Instead let’s turn our eyes towards the Liverpool Royal Infirmary, where itinerant painter & decorator Robert Noonan died from pulmonary tuberculosis on the third of February, aged 40. In a box, hidden under her bed, his daughter kept his sole novel, then titled ‘The Ragged Arsed Philanthropists’, a semi-autobiographical account of his time working in Hastings. It had been rejected by three publishers, and he had wanted it burned. By chance his daughter met poet Jessie Pope, best known for stirring patriotic motivational poems issued during the first world war. He took it to his publisher (extensively Bowdlerized) and had the thing published. It wasn’t until 1955 that the original was reassembled from notes and scraps of paper which could easily have been lost a dozen times.

The Ragged-Trousered Philanthopists, then, is a seminal work of socialist literature, and inspiration to generations of politically active people of all varieties. As such, I expected it to be more moralistic and preachy than it is, and was pleasantly surprised to find it full of complex characters who are far from ideologically pure.

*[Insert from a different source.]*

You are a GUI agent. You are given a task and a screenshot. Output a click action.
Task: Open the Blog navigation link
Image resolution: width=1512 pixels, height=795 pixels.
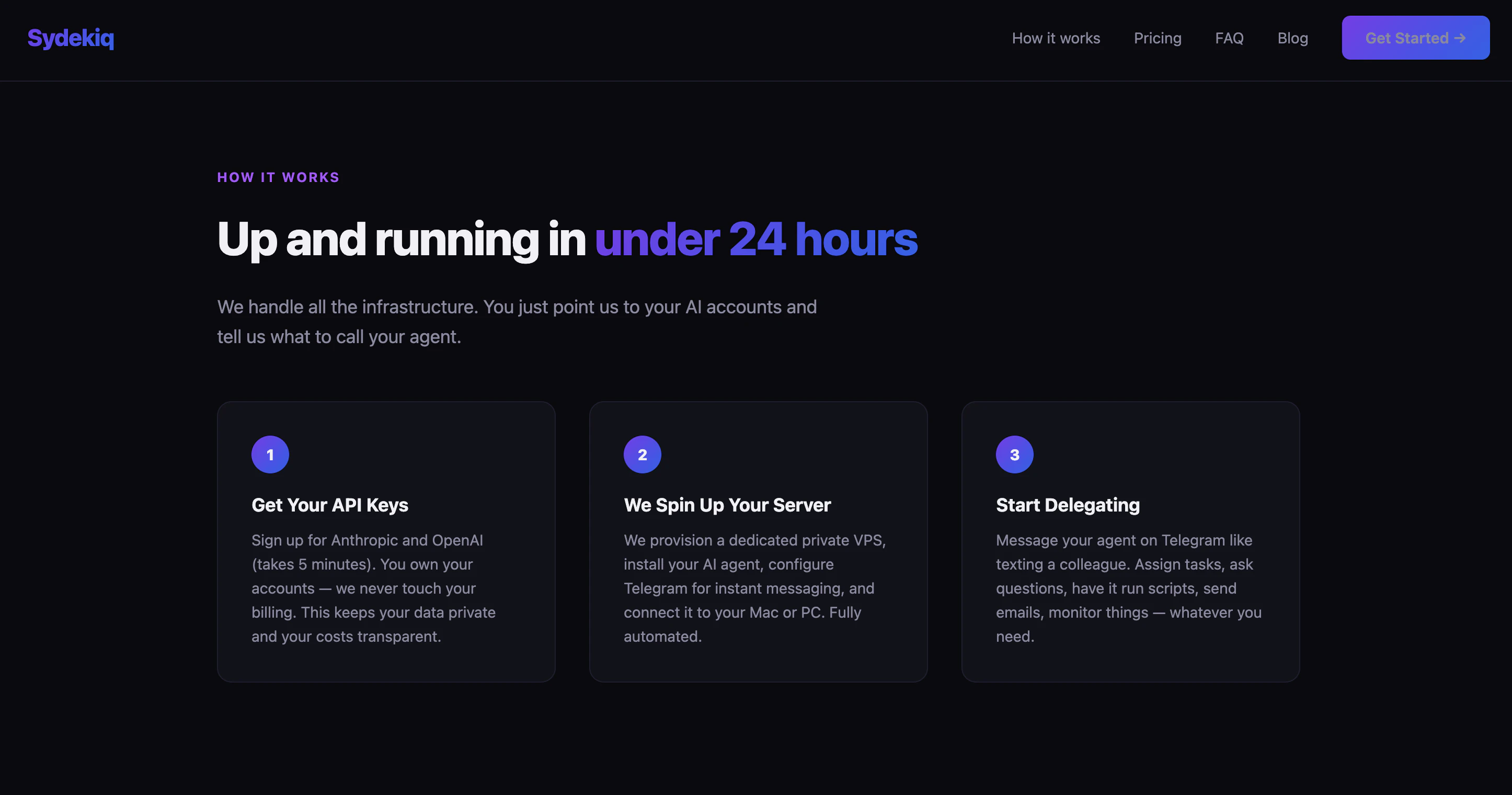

Even in the first chapter there is a debate about whether immigrants are to blame for stagnant wages which works effectively as a demonstration of the kind of “false consiousness” later described by Theodor Adorno, while remaining entirely convincing as a depiction of life as he lived it (and, more importantly maybe, a scene which could play out exactly the same way in the england of 2019.) The nearest parallel I can think of is Emile Zola’s Germinal – but Tressell cares more about his characters, he is not willing to give any of them quite as terrible an ending as he himself suffered.

The book is widely available (here for example) and for people who don’t feel like reading right this moment, here is a very good BBC radio dramatization featuring Andrew Lincoln, Johnny Vegas, Timothy Spall, Paul Whitehouse, Bill Bailey, Shirley Henderson, Kevin Eldon and John Prescott MP(!?)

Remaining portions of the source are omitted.